>>>>>

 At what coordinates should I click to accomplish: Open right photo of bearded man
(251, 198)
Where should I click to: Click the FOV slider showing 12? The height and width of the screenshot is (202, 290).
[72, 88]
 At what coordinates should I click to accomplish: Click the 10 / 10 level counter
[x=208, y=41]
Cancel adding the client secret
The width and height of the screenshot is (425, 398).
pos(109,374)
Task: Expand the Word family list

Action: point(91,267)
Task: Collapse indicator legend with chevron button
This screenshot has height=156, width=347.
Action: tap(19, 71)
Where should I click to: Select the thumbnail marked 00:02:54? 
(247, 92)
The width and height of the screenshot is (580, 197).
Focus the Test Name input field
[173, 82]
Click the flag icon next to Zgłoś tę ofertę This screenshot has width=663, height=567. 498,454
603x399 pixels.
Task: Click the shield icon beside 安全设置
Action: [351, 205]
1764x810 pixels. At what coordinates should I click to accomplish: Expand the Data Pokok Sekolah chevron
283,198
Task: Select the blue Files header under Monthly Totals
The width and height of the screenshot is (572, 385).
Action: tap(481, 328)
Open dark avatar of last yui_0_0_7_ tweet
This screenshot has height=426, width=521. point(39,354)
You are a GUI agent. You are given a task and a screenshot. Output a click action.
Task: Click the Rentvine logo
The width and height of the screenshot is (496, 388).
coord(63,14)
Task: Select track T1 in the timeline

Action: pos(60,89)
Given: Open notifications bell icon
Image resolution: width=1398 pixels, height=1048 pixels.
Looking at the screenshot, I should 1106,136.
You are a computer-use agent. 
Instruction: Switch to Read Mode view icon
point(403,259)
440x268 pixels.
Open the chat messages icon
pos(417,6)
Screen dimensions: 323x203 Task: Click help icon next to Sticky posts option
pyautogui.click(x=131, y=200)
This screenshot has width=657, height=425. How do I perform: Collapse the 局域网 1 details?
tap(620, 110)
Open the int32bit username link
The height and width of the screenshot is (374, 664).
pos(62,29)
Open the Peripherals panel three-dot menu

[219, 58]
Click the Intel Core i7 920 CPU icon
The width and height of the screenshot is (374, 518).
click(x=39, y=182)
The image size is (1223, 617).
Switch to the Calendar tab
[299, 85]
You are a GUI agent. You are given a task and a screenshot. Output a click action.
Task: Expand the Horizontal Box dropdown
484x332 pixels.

<<<<<

# Goal of the exercise
The response must consist of all the data, reproduced without alteration.

# Output
 At what coordinates should I click to accomplish: Open right photo of bearded man
(251, 198)
Where should I click to: Click the FOV slider showing 12? The height and width of the screenshot is (202, 290).
[72, 88]
 At what coordinates should I click to accomplish: Click the 10 / 10 level counter
[x=208, y=41]
Cancel adding the client secret
The width and height of the screenshot is (425, 398).
pos(109,374)
Task: Expand the Word family list

Action: point(91,267)
Task: Collapse indicator legend with chevron button
This screenshot has height=156, width=347.
Action: tap(19, 71)
Where should I click to: Select the thumbnail marked 00:02:54? 
(247, 92)
The width and height of the screenshot is (580, 197).
Focus the Test Name input field
[173, 82]
Click the flag icon next to Zgłoś tę ofertę This screenshot has width=663, height=567. 498,454
603x399 pixels.
Task: Click the shield icon beside 安全设置
Action: [351, 205]
1764x810 pixels. At what coordinates should I click to accomplish: Expand the Data Pokok Sekolah chevron
283,198
Task: Select the blue Files header under Monthly Totals
The width and height of the screenshot is (572, 385).
Action: tap(481, 328)
Open dark avatar of last yui_0_0_7_ tweet
This screenshot has height=426, width=521. point(39,354)
You are a GUI agent. You are given a task and a screenshot. Output a click action.
Task: Click the Rentvine logo
The width and height of the screenshot is (496, 388).
coord(63,14)
Task: Select track T1 in the timeline

Action: pos(60,89)
Given: Open notifications bell icon
Image resolution: width=1398 pixels, height=1048 pixels.
Looking at the screenshot, I should 1106,136.
You are a computer-use agent. 
Instruction: Switch to Read Mode view icon
point(403,259)
440x268 pixels.
Open the chat messages icon
pos(417,6)
Screen dimensions: 323x203 Task: Click help icon next to Sticky posts option
pyautogui.click(x=131, y=200)
This screenshot has width=657, height=425. How do I perform: Collapse the 局域网 1 details?
tap(620, 110)
Open the int32bit username link
The height and width of the screenshot is (374, 664).
pos(62,29)
Open the Peripherals panel three-dot menu

[219, 58]
Click the Intel Core i7 920 CPU icon
The width and height of the screenshot is (374, 518).
click(x=39, y=182)
The image size is (1223, 617).
Switch to the Calendar tab
[299, 85]
You are a GUI agent. You are given a task and a screenshot. Output a click action.
Task: Expand the Horizontal Box dropdown
484x332 pixels.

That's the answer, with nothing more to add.